Each of them has their own routine. One of them wakes up before anyone else, walks the little trail down the cliffs to the beach, and dives into the cold gray morning ocean, alone and without fear. Another one gardens. One is writing his fourth novel. He still finishes them, revises them, sends them off, and every publishing house in the City returns them unread. Two more spend their days in the library, reading the encyclopedia out loud to each other. One watches the news. She remembers back before they had a house, and she has strong opinions about municipal politics. She makes every one of them vote, every year.

Some of them just sleep all day. Sometimes, especially when they’ve just arrived, they don’t even leave their rooms. They cry and spit and punch holes in the walls. Most of them come out eventually, but some don’t, and that’s okay. No one bothers them, except sometimes to offer them a burrito.

They don’t leave, although they could. Why would they?

Do you believe it now? Can this really be how they live out their lives, so close to the City that they can hear the bells clamoring and the processions proceeding? Can they really live together, in a house by the sea? No?

Let me tell you this, then. There used to be a doctor—a nice man with a real white doctor’s coat, who still lives in the City—who came out to their house every Wednesday to check up on them, but that didn’t work out, because he kept feeling uncomfortable and trying to euthanize them. So now, whenever one of them gets sick, a woman comes in on the train from Vallcoris. She doesn’t have a doctor’s coat. She just has a sweater. She doesn’t know about the basement, she doesn’t know about anything, not really. She just takes their pulse and asks them to cough, and leaves them with prescriptions, and no one tries to euthanize anyone.

Is that enough to convince you? Is it still too impossible, that they might just live together in their own house and their own time?

Should I tell you, then, about how they die? You see, it used to be, whenever one of them died, some nice people came out from the City to take the body away.
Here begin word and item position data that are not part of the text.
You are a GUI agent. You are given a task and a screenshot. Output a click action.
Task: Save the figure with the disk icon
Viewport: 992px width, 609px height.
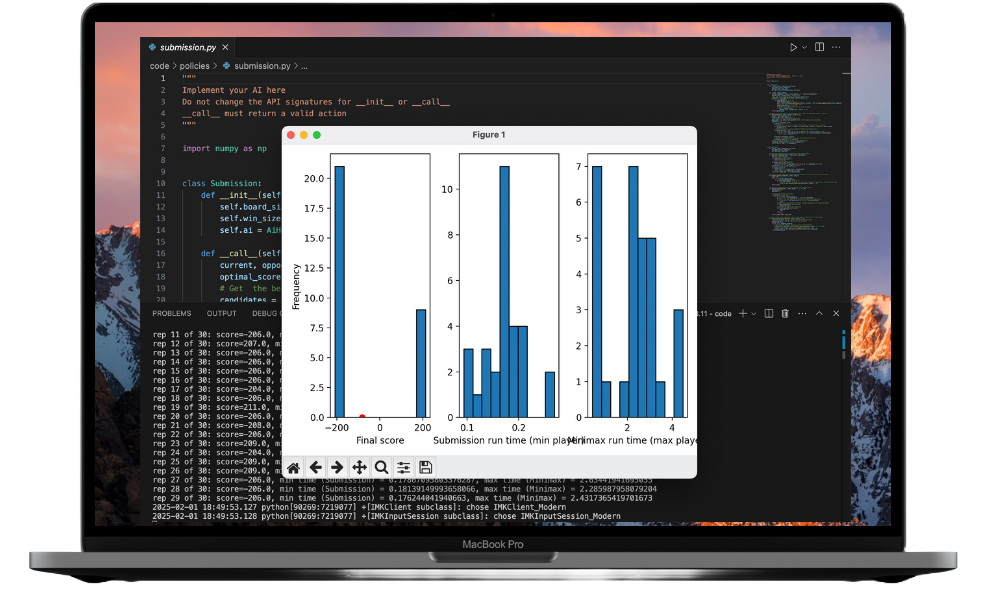[x=426, y=467]
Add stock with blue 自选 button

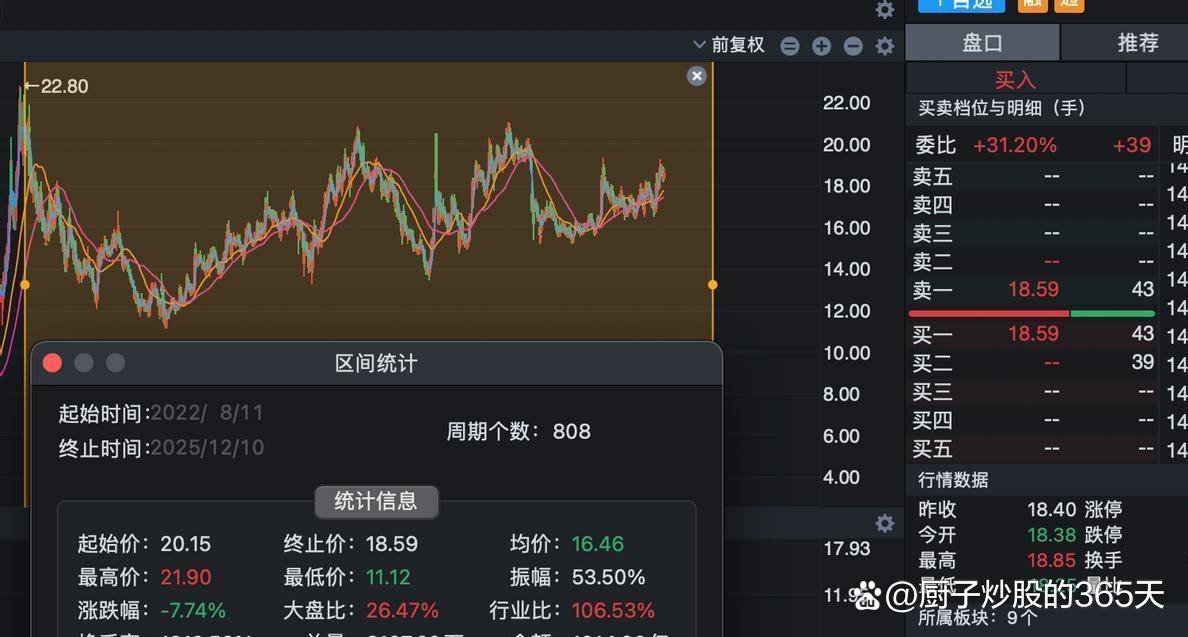point(960,5)
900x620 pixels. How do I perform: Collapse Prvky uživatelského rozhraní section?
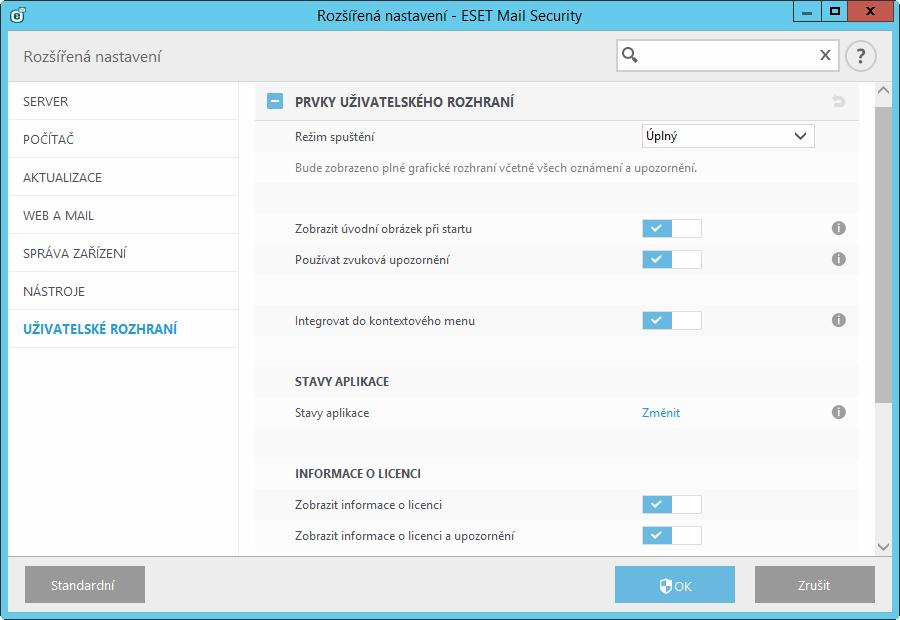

But they were so upset—so apologetic and mumbling as they refused to meet anyone’s eyes—that now no one bothers calling the nice people from the City. Instead, they bury their dead in a small plot behind the garden. They get the old shovels out of the shed, pick a spot in the garden, and begin to dig. Each of them digs, some just a shovelful, some working the whole night, sometimes together, sometimes alone. By the next day, the hole is deep enough to be a grave. They don’t say anything. Not one of them needs instructions on how to mourn.
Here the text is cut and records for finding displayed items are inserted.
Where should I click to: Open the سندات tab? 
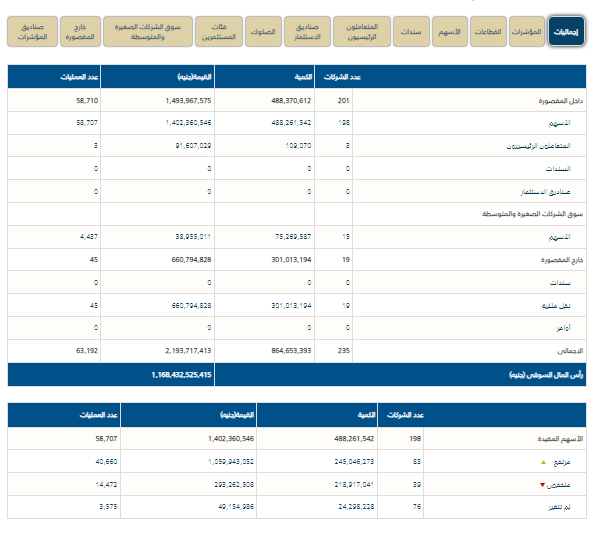(411, 32)
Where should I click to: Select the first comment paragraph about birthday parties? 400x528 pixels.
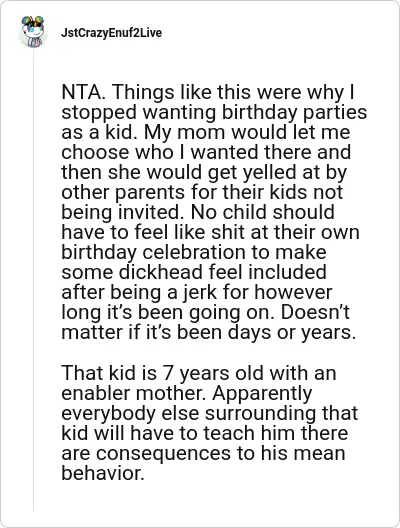tap(214, 212)
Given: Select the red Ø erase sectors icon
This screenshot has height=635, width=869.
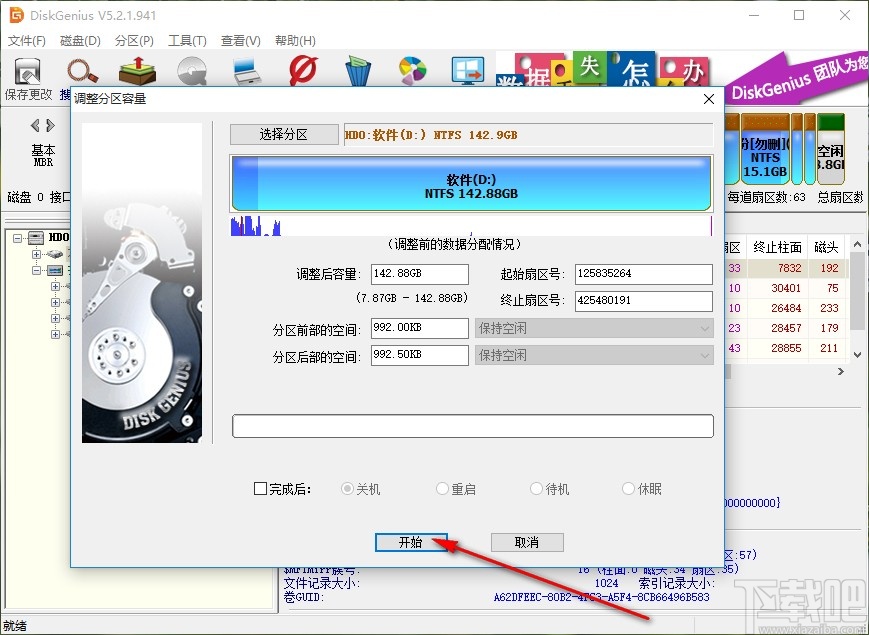Looking at the screenshot, I should tap(302, 71).
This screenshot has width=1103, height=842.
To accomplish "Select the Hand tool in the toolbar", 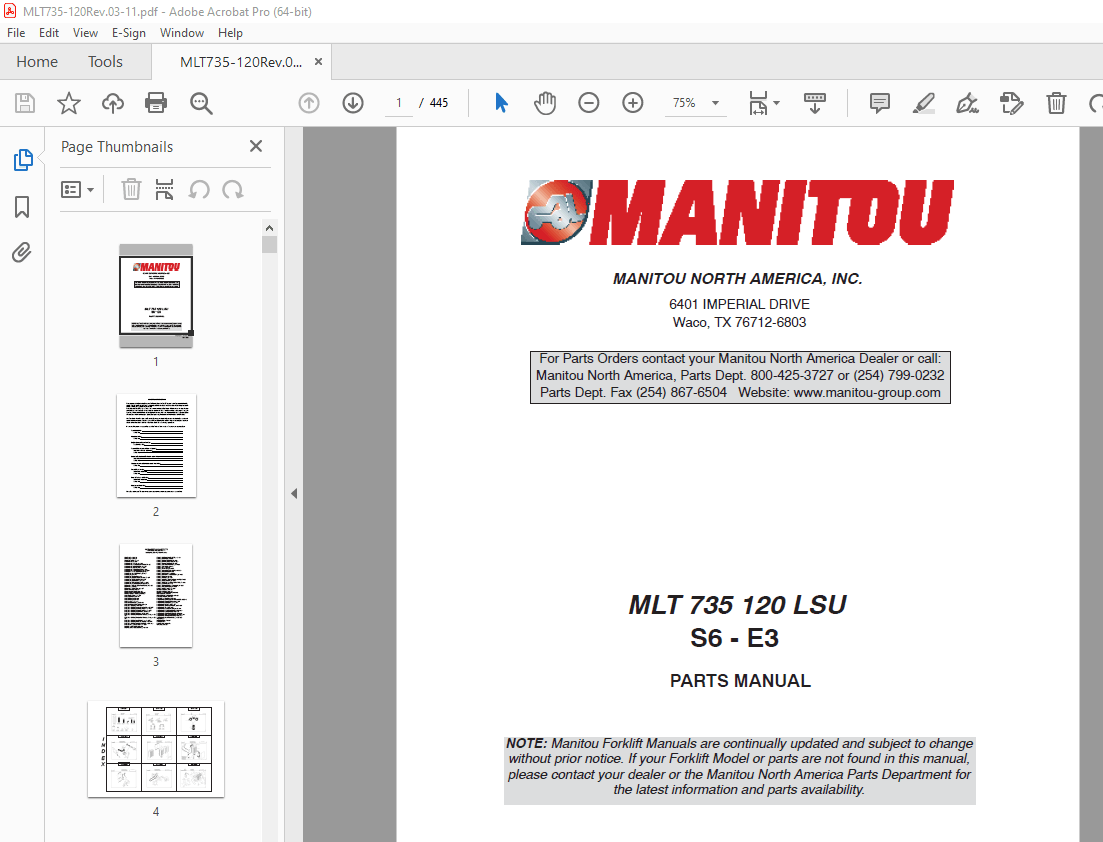I will pyautogui.click(x=545, y=103).
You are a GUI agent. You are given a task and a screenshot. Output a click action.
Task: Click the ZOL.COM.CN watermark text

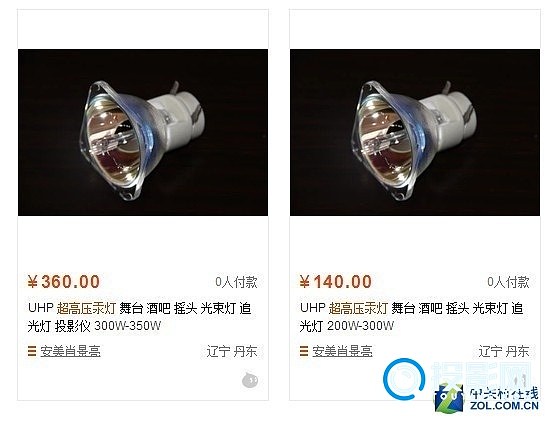pyautogui.click(x=504, y=406)
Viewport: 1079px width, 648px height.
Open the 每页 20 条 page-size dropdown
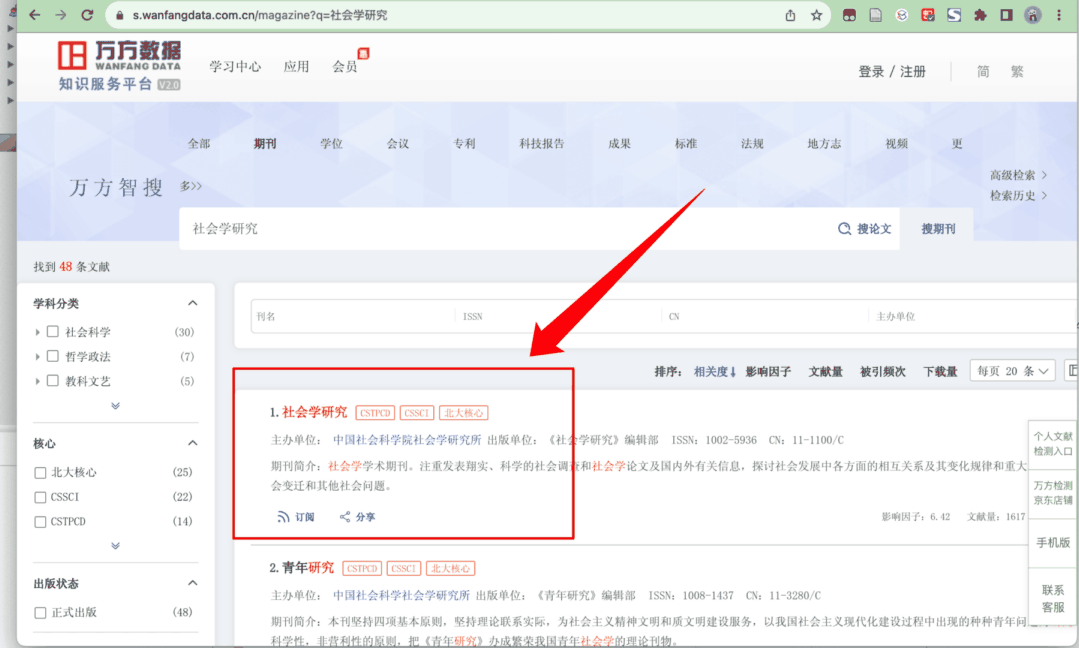[x=1012, y=370]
Can you believe me now? Can you believe that they live their lives and die their deaths in some semblance of peace? Can you believe that their lives are more than the basement we locked them in?

Would you like more? What more would you like? Would you rather imagine them suffering, even away from the City, away from the basement, even in their own house by the sea? Would you like to hear about screams, or nightmares, or the new one, beating herself bloody against the walls? Would you like to imagine that the house needs extra mops because, sometimes, even though they hate mops (and all of them hate mops), they can’t sleep through without a mop or two to be terrified of?

Or is that not it? Are you missing something else altogether?

Would you rather hear about marches, political protests, public shaming and human rights laws? Even though we both know that never happened and we both know that it never could happen, would it comfort you, to imagine them fighting back? Would you rather hear that they all walked away from the City and never came back? Or do you prefer to pretend that they might someday return—returning, not like you did when you were fourteen and walked away and then slunk back two weeks later—not in shame, but in anger, with tank columns and cluster bombs and chains of command and theories of legitimate violence?

Believe those things, if it makes you happy. I, though, will believe that they live alone, together, in a house by the sea.